▸ Instructions to follow: Wherever the string "phone" occurs in a line of these records, report that line.

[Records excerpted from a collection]
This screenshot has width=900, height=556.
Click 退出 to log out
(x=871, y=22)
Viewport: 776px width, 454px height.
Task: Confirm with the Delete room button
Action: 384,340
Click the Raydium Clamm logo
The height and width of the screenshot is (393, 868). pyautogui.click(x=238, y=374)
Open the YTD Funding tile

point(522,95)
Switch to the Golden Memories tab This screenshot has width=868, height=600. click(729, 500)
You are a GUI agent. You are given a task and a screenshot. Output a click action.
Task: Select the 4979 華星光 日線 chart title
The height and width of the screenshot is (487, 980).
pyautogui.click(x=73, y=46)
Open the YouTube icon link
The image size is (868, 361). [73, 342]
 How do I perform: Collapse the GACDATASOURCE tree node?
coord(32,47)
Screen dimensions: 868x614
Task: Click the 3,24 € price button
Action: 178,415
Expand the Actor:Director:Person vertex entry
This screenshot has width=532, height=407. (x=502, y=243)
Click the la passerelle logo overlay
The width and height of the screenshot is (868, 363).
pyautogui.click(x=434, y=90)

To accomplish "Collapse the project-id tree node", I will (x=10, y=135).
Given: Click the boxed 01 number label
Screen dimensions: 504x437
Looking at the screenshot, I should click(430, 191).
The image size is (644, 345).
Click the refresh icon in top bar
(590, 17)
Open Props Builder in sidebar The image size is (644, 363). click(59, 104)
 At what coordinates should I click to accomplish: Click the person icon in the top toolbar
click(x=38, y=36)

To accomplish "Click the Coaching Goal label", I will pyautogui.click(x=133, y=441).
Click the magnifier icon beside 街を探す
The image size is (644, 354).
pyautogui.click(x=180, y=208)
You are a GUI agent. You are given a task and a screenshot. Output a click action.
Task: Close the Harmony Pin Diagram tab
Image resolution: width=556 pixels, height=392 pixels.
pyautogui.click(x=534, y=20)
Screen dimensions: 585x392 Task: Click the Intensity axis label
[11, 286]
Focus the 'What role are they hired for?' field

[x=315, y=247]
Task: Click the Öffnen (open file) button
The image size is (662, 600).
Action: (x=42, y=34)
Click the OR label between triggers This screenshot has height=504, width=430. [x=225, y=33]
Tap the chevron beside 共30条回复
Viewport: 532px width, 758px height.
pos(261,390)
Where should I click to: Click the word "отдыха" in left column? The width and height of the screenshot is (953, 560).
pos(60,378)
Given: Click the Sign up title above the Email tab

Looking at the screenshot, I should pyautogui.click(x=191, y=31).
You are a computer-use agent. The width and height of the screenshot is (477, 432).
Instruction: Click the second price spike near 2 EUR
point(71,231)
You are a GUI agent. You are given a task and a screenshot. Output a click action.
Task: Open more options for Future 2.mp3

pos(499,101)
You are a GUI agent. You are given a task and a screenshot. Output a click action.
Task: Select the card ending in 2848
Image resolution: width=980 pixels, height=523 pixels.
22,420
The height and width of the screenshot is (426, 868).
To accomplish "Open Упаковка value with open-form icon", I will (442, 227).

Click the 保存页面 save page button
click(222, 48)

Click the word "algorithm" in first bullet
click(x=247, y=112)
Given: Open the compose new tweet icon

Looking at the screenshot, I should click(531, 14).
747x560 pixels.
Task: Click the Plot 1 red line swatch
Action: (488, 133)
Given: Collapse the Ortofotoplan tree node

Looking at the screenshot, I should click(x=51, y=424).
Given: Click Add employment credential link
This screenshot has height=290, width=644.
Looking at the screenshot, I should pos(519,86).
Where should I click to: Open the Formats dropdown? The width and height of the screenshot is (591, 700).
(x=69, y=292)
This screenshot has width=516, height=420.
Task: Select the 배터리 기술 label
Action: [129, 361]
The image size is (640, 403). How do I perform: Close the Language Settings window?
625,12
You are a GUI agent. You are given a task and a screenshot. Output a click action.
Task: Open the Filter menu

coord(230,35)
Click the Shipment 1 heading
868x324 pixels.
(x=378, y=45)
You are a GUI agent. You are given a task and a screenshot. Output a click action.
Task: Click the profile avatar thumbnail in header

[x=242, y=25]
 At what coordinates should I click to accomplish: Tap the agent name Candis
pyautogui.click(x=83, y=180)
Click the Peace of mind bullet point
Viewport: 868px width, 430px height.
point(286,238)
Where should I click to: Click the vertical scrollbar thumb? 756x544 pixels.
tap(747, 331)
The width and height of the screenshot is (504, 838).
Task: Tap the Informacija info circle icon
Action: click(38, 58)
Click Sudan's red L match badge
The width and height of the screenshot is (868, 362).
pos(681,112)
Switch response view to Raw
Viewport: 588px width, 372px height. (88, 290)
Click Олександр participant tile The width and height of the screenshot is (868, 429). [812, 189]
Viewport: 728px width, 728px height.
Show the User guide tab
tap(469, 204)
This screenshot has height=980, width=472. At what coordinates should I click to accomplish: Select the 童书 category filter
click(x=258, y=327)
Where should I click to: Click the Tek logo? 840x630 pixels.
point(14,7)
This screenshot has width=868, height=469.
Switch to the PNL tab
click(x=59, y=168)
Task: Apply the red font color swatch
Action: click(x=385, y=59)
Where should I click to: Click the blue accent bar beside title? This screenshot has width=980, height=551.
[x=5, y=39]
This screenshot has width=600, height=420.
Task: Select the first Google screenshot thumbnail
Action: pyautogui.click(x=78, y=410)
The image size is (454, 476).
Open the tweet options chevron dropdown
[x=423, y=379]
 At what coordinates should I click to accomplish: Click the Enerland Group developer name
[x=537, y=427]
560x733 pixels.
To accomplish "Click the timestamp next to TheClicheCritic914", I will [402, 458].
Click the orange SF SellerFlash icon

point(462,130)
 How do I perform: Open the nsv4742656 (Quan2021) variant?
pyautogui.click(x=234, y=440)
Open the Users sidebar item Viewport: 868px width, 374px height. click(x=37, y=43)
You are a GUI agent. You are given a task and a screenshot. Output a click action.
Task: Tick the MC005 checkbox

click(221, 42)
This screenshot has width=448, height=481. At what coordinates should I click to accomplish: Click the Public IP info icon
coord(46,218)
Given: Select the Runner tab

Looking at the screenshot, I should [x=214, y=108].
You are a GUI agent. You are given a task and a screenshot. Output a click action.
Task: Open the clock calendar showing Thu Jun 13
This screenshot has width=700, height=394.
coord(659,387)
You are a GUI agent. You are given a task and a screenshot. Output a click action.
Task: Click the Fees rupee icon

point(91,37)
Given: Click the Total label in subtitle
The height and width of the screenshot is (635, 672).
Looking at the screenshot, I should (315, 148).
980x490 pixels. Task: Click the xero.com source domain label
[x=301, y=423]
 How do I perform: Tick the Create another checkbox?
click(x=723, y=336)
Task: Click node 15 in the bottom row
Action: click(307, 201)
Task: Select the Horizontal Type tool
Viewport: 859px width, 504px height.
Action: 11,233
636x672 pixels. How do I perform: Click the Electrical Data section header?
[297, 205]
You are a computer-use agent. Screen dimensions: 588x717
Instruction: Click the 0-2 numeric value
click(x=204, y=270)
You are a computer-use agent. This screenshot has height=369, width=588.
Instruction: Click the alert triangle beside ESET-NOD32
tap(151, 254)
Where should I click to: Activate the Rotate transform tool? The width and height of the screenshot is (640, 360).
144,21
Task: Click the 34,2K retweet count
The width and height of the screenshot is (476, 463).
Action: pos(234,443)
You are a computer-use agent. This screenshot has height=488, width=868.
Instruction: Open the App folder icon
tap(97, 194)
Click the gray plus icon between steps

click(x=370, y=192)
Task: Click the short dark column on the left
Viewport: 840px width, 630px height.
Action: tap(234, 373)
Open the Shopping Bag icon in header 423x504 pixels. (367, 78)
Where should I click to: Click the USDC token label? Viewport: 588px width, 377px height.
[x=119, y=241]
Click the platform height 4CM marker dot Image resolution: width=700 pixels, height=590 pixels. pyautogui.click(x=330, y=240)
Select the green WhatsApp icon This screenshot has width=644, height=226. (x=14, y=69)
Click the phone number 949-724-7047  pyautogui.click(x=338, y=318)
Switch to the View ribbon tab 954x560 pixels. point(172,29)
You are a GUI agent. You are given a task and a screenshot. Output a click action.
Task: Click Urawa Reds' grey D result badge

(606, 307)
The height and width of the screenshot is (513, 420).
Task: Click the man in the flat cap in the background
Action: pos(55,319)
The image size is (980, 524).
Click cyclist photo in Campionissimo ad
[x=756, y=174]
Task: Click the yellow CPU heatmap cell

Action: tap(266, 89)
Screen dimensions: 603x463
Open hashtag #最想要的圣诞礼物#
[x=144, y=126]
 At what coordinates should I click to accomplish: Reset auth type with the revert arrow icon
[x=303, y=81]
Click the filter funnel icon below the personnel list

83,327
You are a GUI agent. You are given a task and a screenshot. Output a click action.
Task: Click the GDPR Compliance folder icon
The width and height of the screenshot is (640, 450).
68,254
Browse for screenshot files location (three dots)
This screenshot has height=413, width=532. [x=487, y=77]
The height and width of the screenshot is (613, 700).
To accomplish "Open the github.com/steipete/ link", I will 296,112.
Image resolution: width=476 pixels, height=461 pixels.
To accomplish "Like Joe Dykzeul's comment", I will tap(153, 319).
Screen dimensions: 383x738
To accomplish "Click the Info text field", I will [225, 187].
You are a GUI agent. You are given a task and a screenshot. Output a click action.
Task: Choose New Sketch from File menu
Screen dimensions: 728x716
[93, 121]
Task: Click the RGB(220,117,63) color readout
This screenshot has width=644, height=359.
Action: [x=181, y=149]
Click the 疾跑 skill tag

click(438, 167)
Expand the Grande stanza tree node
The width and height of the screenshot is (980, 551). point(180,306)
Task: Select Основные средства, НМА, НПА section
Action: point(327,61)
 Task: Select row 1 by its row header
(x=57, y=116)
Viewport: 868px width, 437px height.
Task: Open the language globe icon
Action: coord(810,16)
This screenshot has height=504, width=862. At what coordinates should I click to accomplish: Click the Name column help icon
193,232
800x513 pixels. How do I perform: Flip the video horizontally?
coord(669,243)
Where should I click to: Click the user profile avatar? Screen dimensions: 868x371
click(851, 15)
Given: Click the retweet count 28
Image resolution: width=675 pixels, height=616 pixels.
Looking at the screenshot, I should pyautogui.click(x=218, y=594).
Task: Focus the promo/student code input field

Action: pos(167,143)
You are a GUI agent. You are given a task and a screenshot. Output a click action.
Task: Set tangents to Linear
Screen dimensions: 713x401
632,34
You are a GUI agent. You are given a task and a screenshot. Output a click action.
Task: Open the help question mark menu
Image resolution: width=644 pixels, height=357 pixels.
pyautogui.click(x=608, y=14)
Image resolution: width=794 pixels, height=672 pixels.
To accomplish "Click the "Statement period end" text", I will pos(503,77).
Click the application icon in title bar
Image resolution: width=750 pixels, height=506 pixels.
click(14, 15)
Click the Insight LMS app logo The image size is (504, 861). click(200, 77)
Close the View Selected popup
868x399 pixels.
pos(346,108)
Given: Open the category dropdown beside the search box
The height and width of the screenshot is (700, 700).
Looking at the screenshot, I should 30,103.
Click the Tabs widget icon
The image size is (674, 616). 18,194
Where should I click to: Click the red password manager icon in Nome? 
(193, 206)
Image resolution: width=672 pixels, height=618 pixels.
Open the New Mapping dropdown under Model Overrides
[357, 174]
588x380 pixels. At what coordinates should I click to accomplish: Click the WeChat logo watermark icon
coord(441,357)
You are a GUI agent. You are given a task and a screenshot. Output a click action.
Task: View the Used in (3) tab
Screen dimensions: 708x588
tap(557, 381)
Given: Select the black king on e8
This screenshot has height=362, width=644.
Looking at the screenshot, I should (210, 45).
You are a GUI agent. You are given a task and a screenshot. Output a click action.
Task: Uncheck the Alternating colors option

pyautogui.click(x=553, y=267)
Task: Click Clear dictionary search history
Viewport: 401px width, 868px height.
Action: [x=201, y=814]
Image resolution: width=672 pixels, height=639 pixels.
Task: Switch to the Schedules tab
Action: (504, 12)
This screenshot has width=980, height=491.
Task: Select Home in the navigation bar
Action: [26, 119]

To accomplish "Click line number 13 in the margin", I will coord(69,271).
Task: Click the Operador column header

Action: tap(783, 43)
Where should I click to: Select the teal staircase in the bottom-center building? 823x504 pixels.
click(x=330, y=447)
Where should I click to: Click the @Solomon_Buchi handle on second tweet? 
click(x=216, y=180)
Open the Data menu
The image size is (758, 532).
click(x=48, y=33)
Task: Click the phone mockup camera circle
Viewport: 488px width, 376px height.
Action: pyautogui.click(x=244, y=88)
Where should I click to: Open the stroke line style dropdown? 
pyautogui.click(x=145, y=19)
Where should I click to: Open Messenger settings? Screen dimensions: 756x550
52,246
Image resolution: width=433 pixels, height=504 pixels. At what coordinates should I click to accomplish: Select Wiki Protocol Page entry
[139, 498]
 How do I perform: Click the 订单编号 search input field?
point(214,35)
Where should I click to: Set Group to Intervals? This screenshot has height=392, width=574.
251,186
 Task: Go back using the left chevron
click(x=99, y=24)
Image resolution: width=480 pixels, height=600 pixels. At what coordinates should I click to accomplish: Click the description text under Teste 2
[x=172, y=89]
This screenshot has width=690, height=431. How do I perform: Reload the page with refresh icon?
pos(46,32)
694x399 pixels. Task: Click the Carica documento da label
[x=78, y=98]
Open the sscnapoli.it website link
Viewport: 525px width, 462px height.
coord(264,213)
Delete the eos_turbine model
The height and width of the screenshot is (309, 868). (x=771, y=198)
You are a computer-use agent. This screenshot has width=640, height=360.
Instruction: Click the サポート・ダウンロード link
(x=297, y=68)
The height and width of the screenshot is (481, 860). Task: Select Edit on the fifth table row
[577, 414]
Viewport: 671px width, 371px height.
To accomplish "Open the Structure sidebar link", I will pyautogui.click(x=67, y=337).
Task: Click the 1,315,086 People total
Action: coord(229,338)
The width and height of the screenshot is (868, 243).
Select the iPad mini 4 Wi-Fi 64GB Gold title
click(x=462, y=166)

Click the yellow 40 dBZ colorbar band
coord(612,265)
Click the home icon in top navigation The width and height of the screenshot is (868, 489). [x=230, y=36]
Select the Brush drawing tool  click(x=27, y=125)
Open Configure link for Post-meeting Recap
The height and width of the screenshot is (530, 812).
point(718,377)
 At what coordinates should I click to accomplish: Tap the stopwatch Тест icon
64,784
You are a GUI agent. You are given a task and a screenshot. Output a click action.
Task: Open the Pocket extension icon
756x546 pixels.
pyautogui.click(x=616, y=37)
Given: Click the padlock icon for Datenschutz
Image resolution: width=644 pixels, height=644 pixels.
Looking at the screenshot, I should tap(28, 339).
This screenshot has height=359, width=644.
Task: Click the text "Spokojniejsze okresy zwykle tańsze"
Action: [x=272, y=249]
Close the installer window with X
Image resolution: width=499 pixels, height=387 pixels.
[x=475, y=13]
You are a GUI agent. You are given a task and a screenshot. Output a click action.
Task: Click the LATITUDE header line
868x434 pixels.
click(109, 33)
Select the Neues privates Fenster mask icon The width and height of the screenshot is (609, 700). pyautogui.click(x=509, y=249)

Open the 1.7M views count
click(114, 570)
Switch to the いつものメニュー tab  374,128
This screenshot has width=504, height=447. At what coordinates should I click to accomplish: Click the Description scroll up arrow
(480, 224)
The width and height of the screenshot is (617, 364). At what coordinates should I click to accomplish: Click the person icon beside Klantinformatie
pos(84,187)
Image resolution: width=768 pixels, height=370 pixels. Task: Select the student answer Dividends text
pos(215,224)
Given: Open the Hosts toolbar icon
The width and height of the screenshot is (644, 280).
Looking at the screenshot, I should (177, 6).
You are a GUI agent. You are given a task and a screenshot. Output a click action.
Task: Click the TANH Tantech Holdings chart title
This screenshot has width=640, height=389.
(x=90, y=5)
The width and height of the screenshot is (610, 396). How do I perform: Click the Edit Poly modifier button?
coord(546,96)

▸ Solution to this problem:
Click the phone number 949-724-7047  pyautogui.click(x=338, y=318)
Task: Click the phone mockup camera circle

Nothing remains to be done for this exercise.